Kinésithérapie   [retour sommaire Catégorie]
Kinésithérapie et prévention   [lire la version anglaise]
  Mr Gilles SCHIRR
Danse et kinésithérapie, intérêt de la prévention.
Aspect théorique.

Pour un kinésithérapeute, ce qui caractérise l’organisme humain, c’est le mouvement et ce qui caractérise l’état de santé, c’est l’équilibre. Le danseur (la danseuse) se soucie du mouvement et de l’équilibre de son corps dans l’espace. Le kinésithérapeute se soucie de mouvements et d'équilibres beaucoup plus subtils car situés à l’intérieur du corps.

Il y a deux principales plaintes émises par le danseur soit la douleur soit une gêne à effectuer tel ou tel mouvement. Ce sont deux manières d’aborder les pathologies de l’appareil locomoteur.

1)la douleur : il y a trois stades dans l’appréciation de la douleur :

--la douleur apparaît dans une partie du corps, elle peut être importante mais n’excède pas 1 à 2 jours puis disparaît sans laisser de trace. C’est la courbature. Elle est bénigne, elle ne nécessite pas d’intervention, quelques conseils suffisent.

--la douleur laisse une trace clinique, palpable, objectivable associée à une limitation du mouvement mais sans signe radiologique. C’est la lésion fonctionnelle. Elle nécessite une intervention extérieure.Exemple : un point lombaire bas et latéralisé sans irradiation, la radio est normale. La guérison totale est possible par une prise en charge physique seule.

--la douleur est associée à une lésion organique, c’est à dire objectivée à la radio, au scanner (spondylolysthésis, claquage…). La guérison sera partielle, susceptible de rechute. Elle relève d’une prise en charge multi-disciplinaire associant médecin, kiné…

2)la gêne dans un mouvement précis, le sentiment de stagner, la répétition dans l’apparition d’une douleur après un entrainement ou toujours la même figure, une chute…Ce préambule correspond à une manière plus pratique d’aborder une pathologie du mouvement. On peut considérer 2 sortes de lésions :

--une lésion « primaire » : elle s’est installée d’emblée (le danseur est tombé, a fait un « faux mouvement »..). La gêne est importante, elle se situe à un seul niveau. La guérison sans séquelle est possible.
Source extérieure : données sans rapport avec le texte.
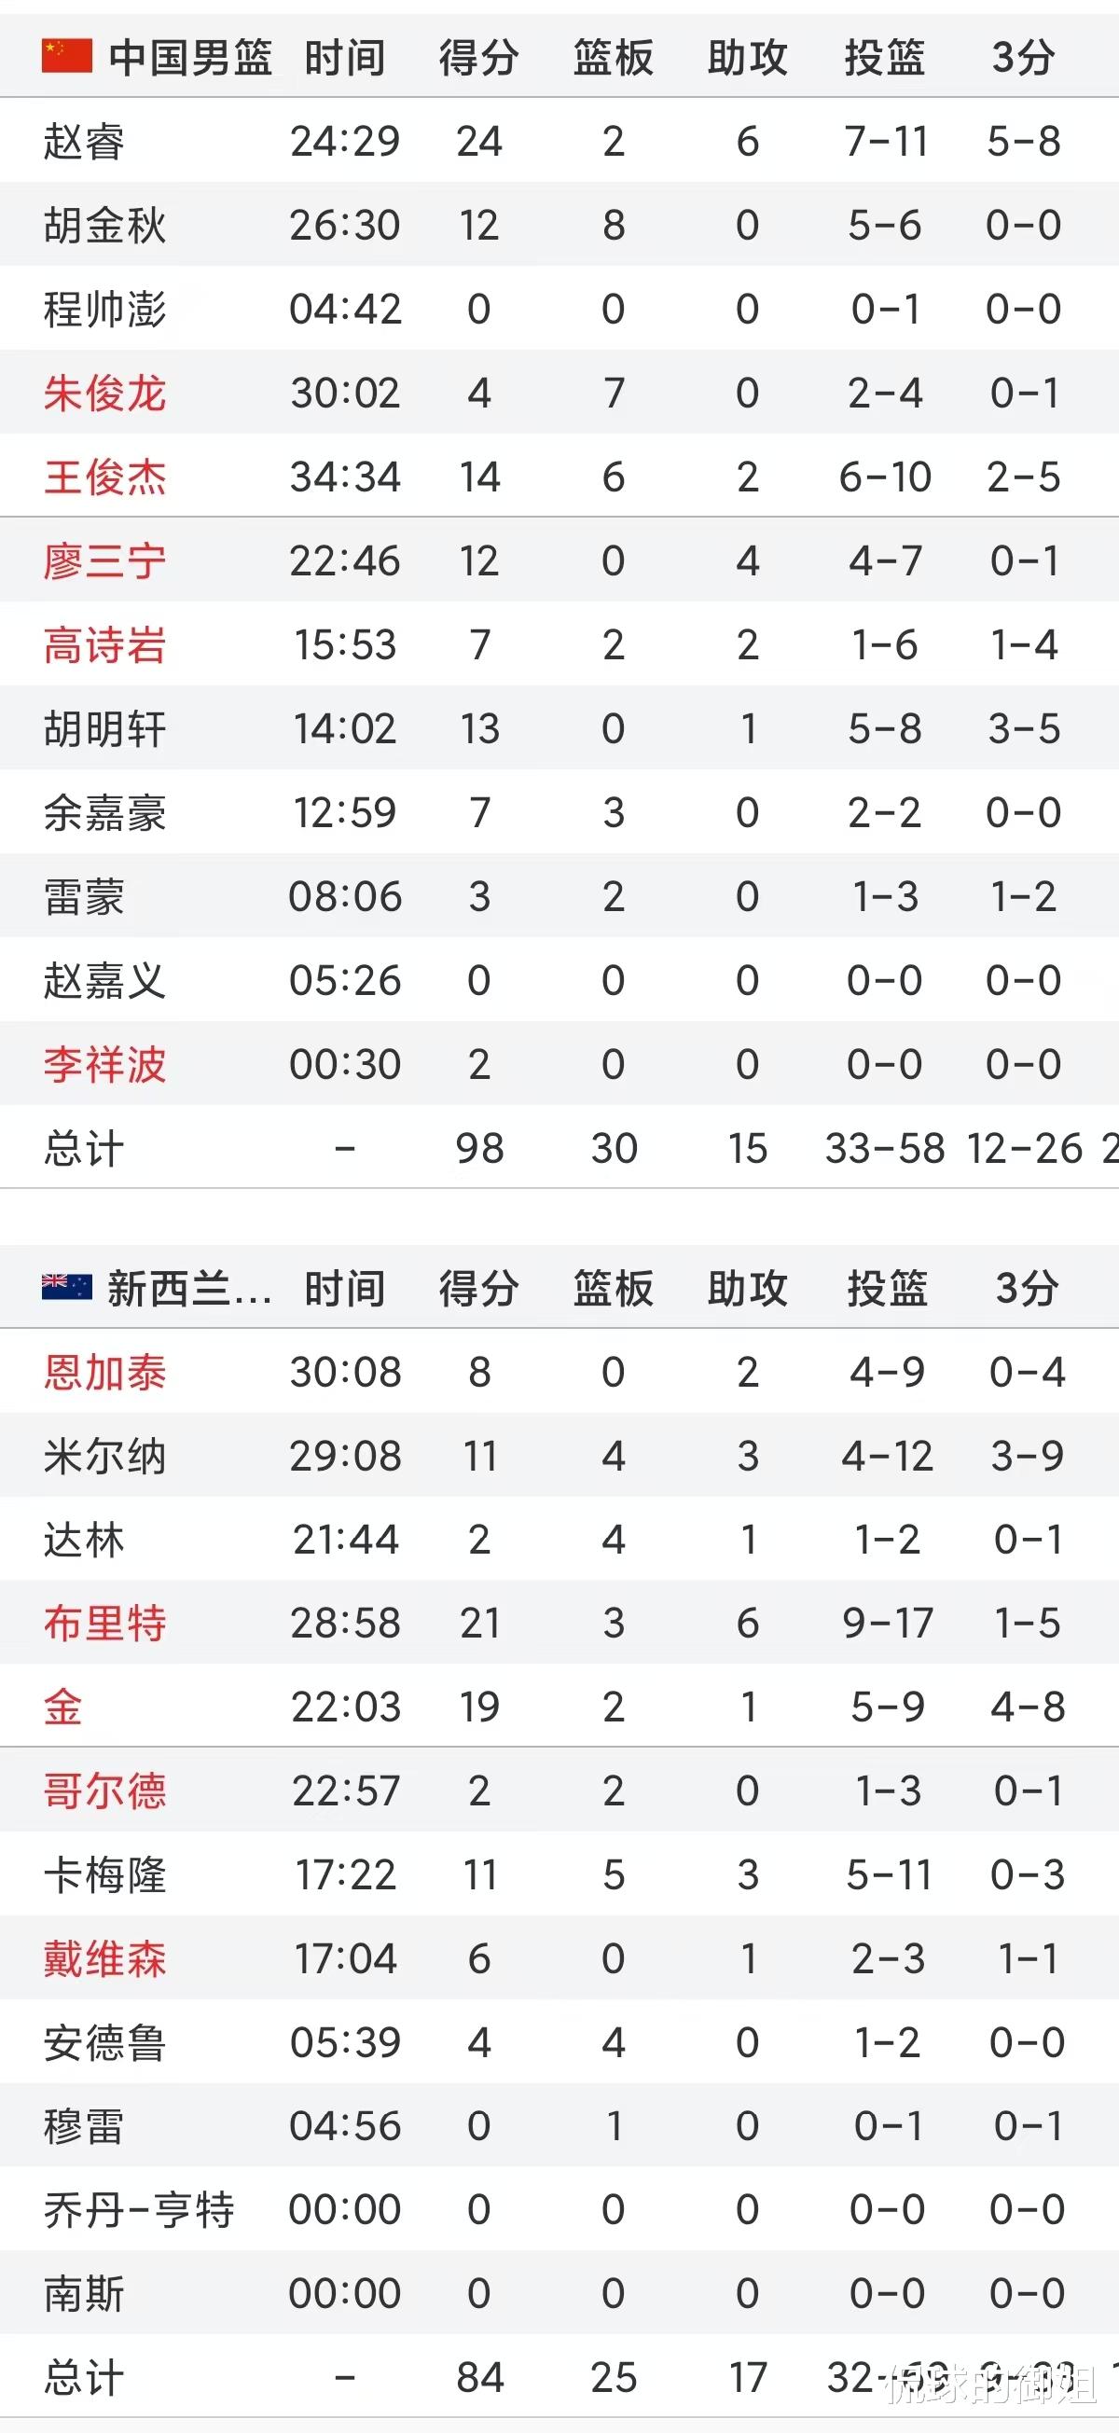Viewport: 1119px width, 2433px height.
Task: Sort China table by 篮板 column
Action: pyautogui.click(x=613, y=58)
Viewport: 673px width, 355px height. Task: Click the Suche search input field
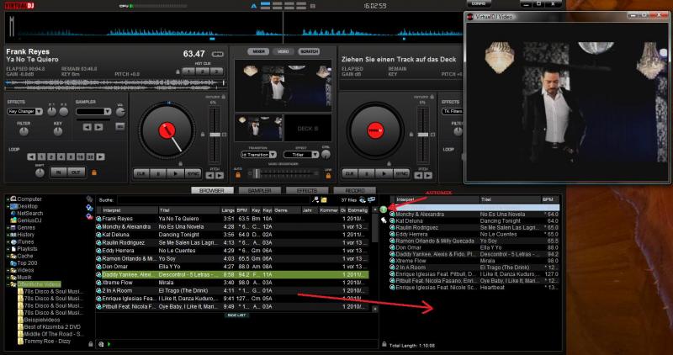[214, 200]
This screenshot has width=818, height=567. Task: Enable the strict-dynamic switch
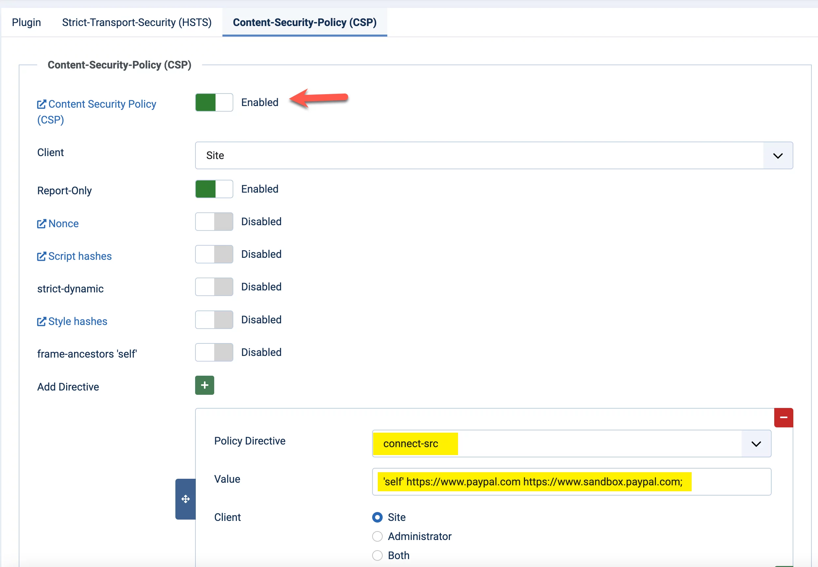click(x=214, y=287)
--une lésion « secondaire » ou adaptative. Elle s’installe progressivement, la perte du mouvement est moins évidente, il peut s’agir d’une stagnation ou d’un défaut remarqué par le professeur et qui ne passe pas…Elle se situe sur plusieurs niveaux, la gêne est inconstante, apparaît pour un mouvement qui auparavent ne faisait pas mal ou bien lors d’un surcroît de travail…Il s’agit en général d’une perte de compensation. La compensation est physiologique quand elle n’est pas poussée à l’extrème. Cest une adaptation de l’organisme qui préserve la trilogie de l’équilibre ,du confort et de la non-douleur. Malheureusement, elle a une limite dans le temps ou pour assumer une performance. Elle peut provenir d’un phénomène irréversible, héréditaire ou anatomique mais aussi réversible comme l’accumulation des lésions décrites précédemment. La compensation se fixe avec le temps et peut évoluer aussi vers la lésion adaptative. Dans ce cas, il faut accompagner le danseur, suivre ses entrainements et lui proposer une auto-rééducation.